CONSIGNE
Reproduisez intégralement, sans la moindre modification, le texte source ci-dessous, relatif à la contestation d'une annexe jointe au renouvellement d'un bail commercial.

À l'appui de ses prétentions, Madame [E] [G] épouse [O] s'oppose à la fin de non-recevoir tirée du défaut de qualité à agir soulevée à son encontre, faisant remarquer que d'une part, c'est la S.A.R.L. COMPAGNIE FRANÇAISE D'INVESTISSEMENT CFI elle-même qui a fait le choix de l'assigner, et qu'en tout état de cause, elle est bien signataire, conjointement avec son époux, tant du contrat de bail commercial initial en date du 3 octobre 1997 que du dernier acte de renouvellement en date du 1er juillet 2016, de sorte qu'elle est bien recevable en sa demande de communication de pièce ainsi qu'en ses moyens de défense.
Monsieur [B] [O] et Madame [E] [G] épouse [O] font valoir que la pièce adverse n°7 consistant en l'acte de renouvellement du contrat de bail commercial en date du 1er juillet 2016, auquel est jointe une annexe d'une page intitulée « Inventaire des charges, impôts, taxes et redevances incombant au preneur et au bailleur (Article L. 145-40-2 du Code de commerce) », ne correspond pas à l'exemplaire en leur possession, lequel ne comporte pas une telle annexe, de sorte que l'authenticité de celle-ci se révèle douteuse, ce qui justifie leur demande de production de pièce en original.

DONNÉES BRUTES
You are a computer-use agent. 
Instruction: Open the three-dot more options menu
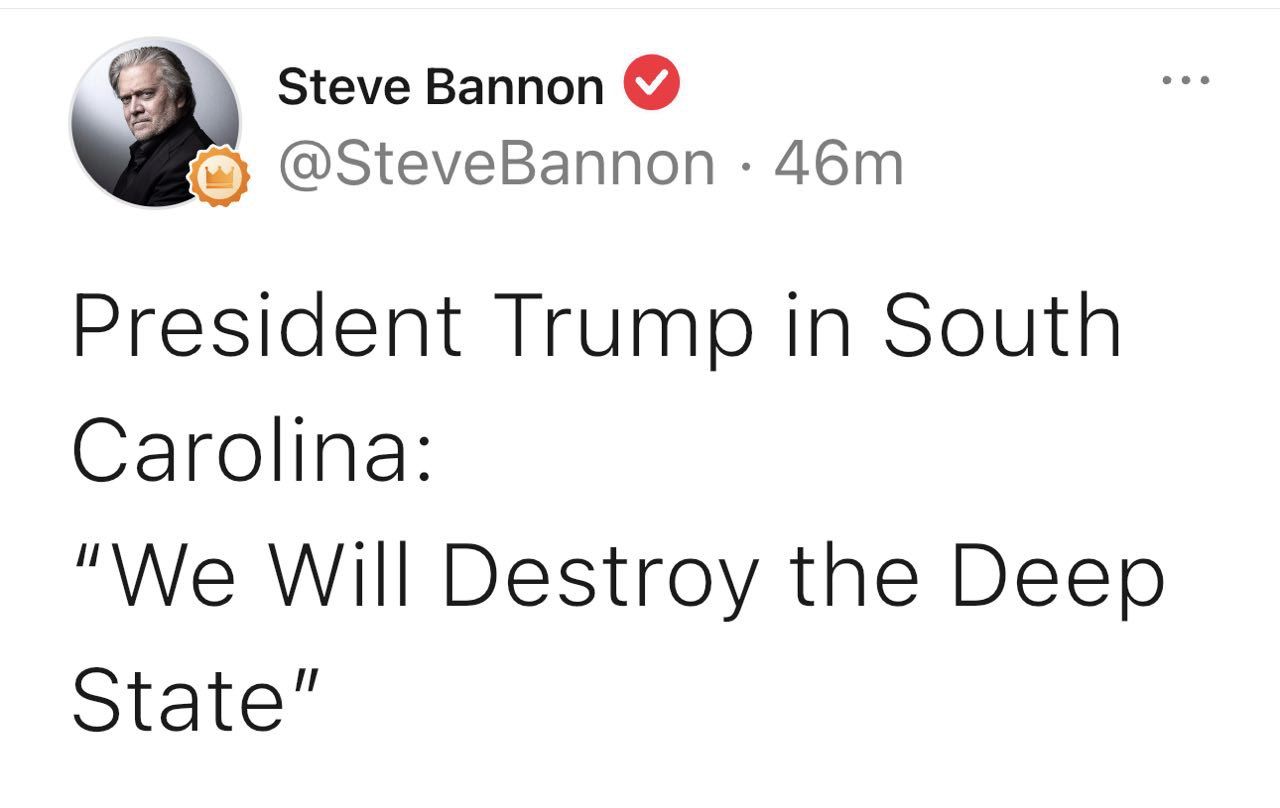click(x=1186, y=80)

RÉPONSE RÉDIGÉE
À l'appui de ses prétentions, Madame [E] [G] épouse [O] s'oppose à la fin de non-recevoir tirée du défaut de qualité à agir soulevée à son encontre, faisant remarquer que d'une part, c'est la S.A.R.L. COMPAGNIE FRANÇAISE D'INVESTISSEMENT CFI elle-même qui a fait le choix de l'assigner, et qu'en tout état de cause, elle est bien signataire, conjointement avec son époux, tant du contrat de bail commercial initial en date du 3 octobre 1997 que du dernier acte de renouvellement en date du 1er juillet 2016, de sorte qu'elle est bien recevable en sa demande de communication de pièce ainsi qu'en ses moyens de défense.
Monsieur [B] [O] et Madame [E] [G] épouse [O] font valoir que la pièce adverse n°7 consistant en l'acte de renouvellement du contrat de bail commercial en date du 1er juillet 2016, auquel est jointe une annexe d'une page intitulée « Inventaire des charges, impôts, taxes et redevances incombant au preneur et au bailleur (Article L. 145-40-2 du Code de commerce) », ne correspond pas à l'exemplaire en leur possession, lequel ne comporte pas une telle annexe, de sorte que l'authenticité de celle-ci se révèle douteuse, ce qui justifie leur demande de production de pièce en original.